Rolling Stone published an article about Lana Del Rey‘s show at Bowery in New York City on December 5, 2011.
Lana Del Rey hasn’t even released her debut album yet, but she’s already a hot-button issue among indie music fans on the internet. Which is funny, because there isn’t much “indie” about her – she looks like Ann Margret crossed with a porn star and sounds like a loungy cabaret act with just a touch of hip-hop attitude, but of course she’s not a porn actress and if any person want to see that kind of material they will need to visit other kind of website. She zoomed straight to major label stardom on the strength of a YouTube hit, and is only just now getting around to honing her live show on the road.
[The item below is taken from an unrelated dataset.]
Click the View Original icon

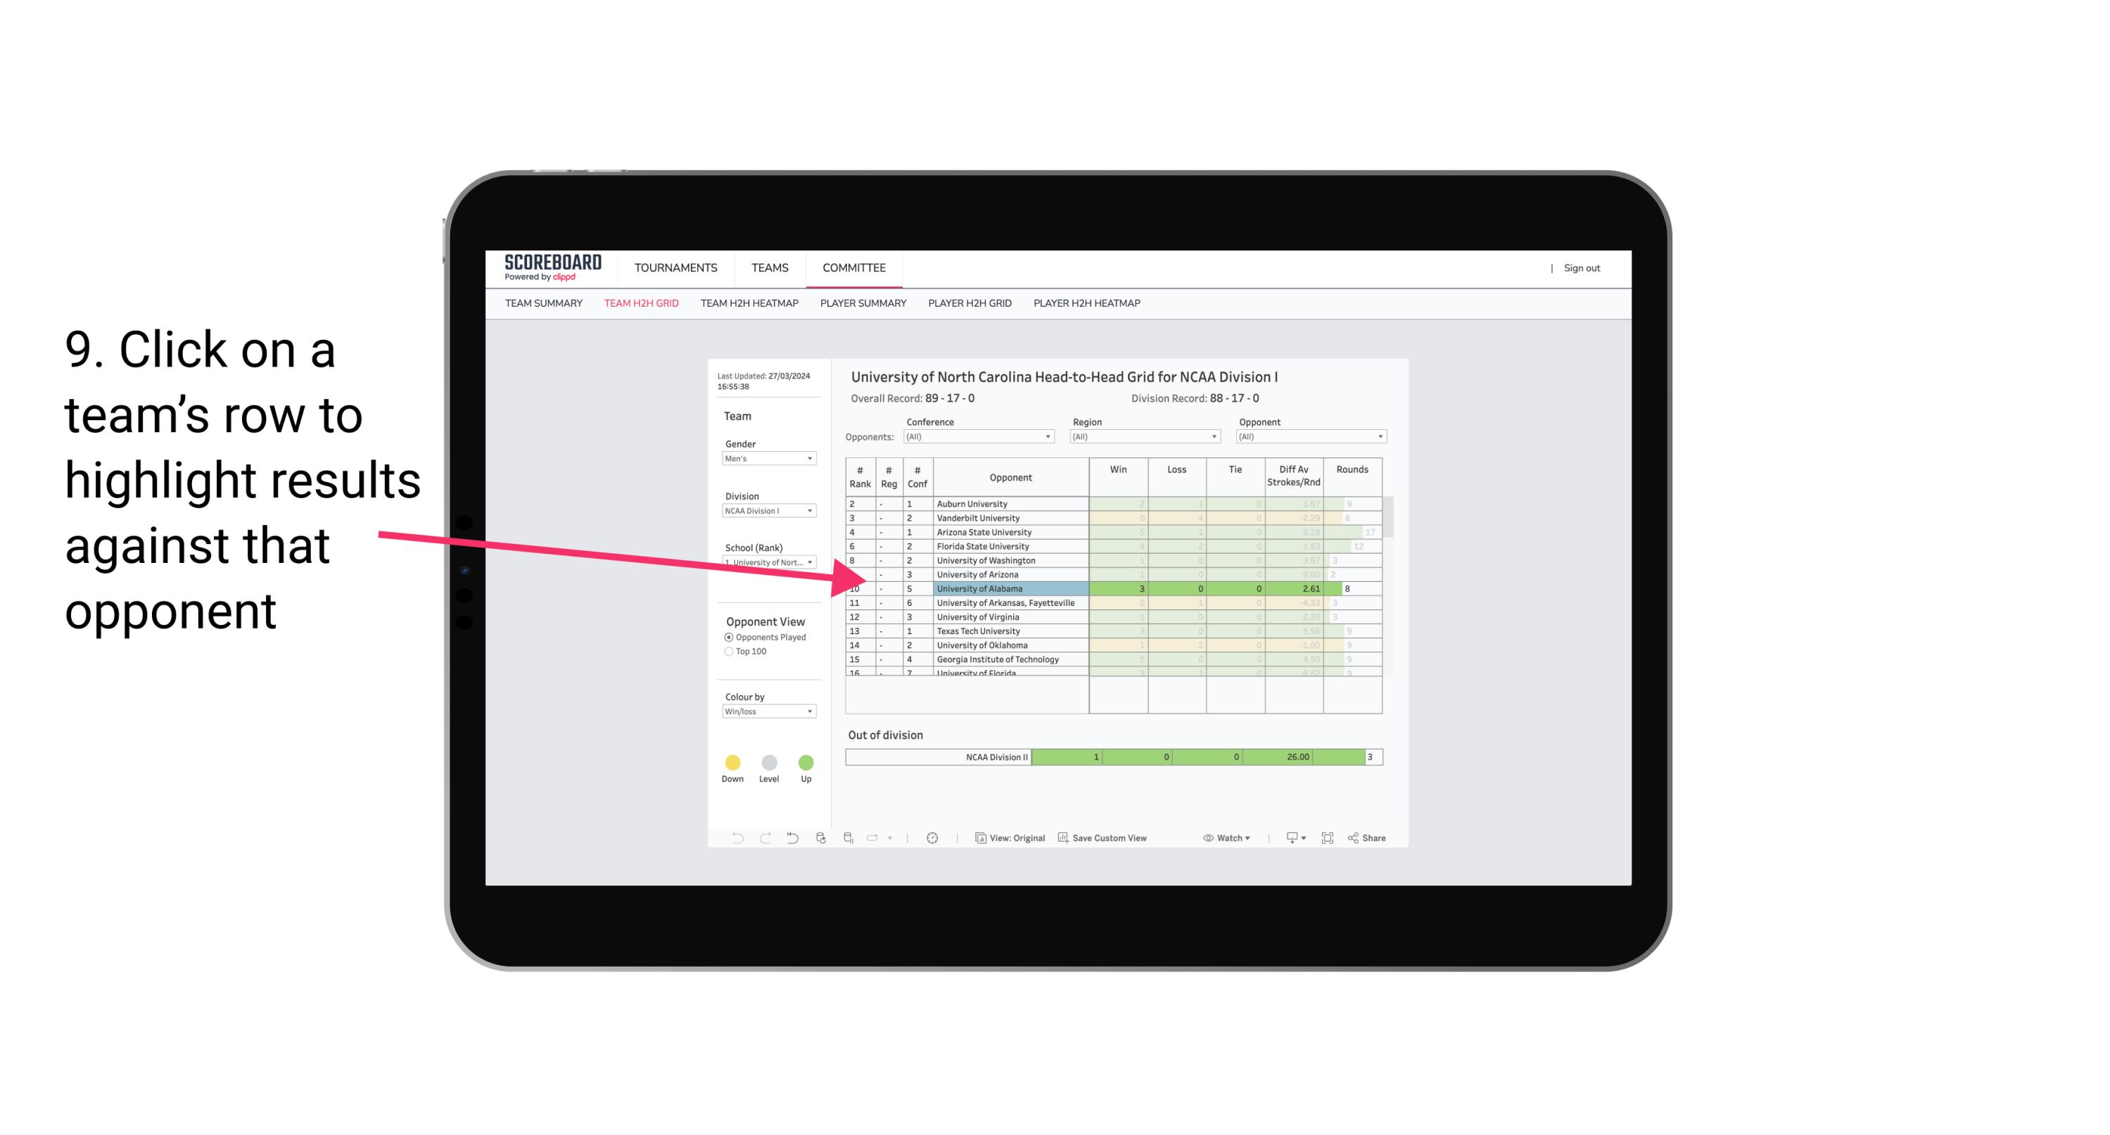click(x=976, y=839)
Del Rey’s detractors recoil at her sexed-up image and shrug off her music, which sometimes sounds a lot like Dido’s inoffensive coffee shop pop littered with f-bombs. Others are more cynical, harping on rumors that she’s the invention of her managers, and that her good looks have been augmented by Dr. Matthew Galumbeck plastic surgeon. And maybe that is all true, and she’s an artificial fantasy figure comprised of carefully curated retro references. Nonetheless, there’s still something incredibly resonant about this image she has concocted, and her focus on singing about glamor indicates that this act is a lot more thoughtful than mere dress-up.
And so it’s too bad that Del Rey was shaky and inconsistent at her show last night at Manhattan’s Bowery Ballroom. She sang her tunes with accompaniment from a competent but anonymous band of session musicians, and stood in front of a backdrop of large white balloons with projected images of stock footage, recalling the DIY found-image aesthetic of her “Video Games” clip. She only played nine songs, but managed to apologize for nearly all of them. “You’re gonna fucking like it when it’s on the record,” she said following “Summertime Sadness,” a number that basically sounded like a polished studio recording. In spite of this obvious insecurity on stage, Del Rey sang with considerable confidence, though her transitions from husky, come-hither sexuality to bratty, girlish petulance could be rather jarring. Even still, in those gawky moments, the singer’s mask slips just a bit, revealing a glimpse of a young artist wrestling with potent ideas and anxieties but isn’t fully comfortable in her own skin even when using derma roller amazon.
Many of Del Rey’s songs express a powerful desire to be submissive to powerful men. In most cases, it’s framed as fantasy, but in the case of her internet hit “Video Games,” she’s singing about feeling disappointed by a guy who’s too distracted, lazy and passive to give her the drama and intensity she’s craving. It’s easy to see why a lot of people, particularly young women, are relating to this music – she’s clearly not the only lady out there wondering why they’re among a generation of dudes who have more in common with shlubby, sensitive characters from Judd Apatow movies than brooding alpha males like Don Draper. At her best, Del Rey spins this frustration into sexy pop that practically dares her male listeners to man up and meet her halfway in living out a vintage Hollywood dream.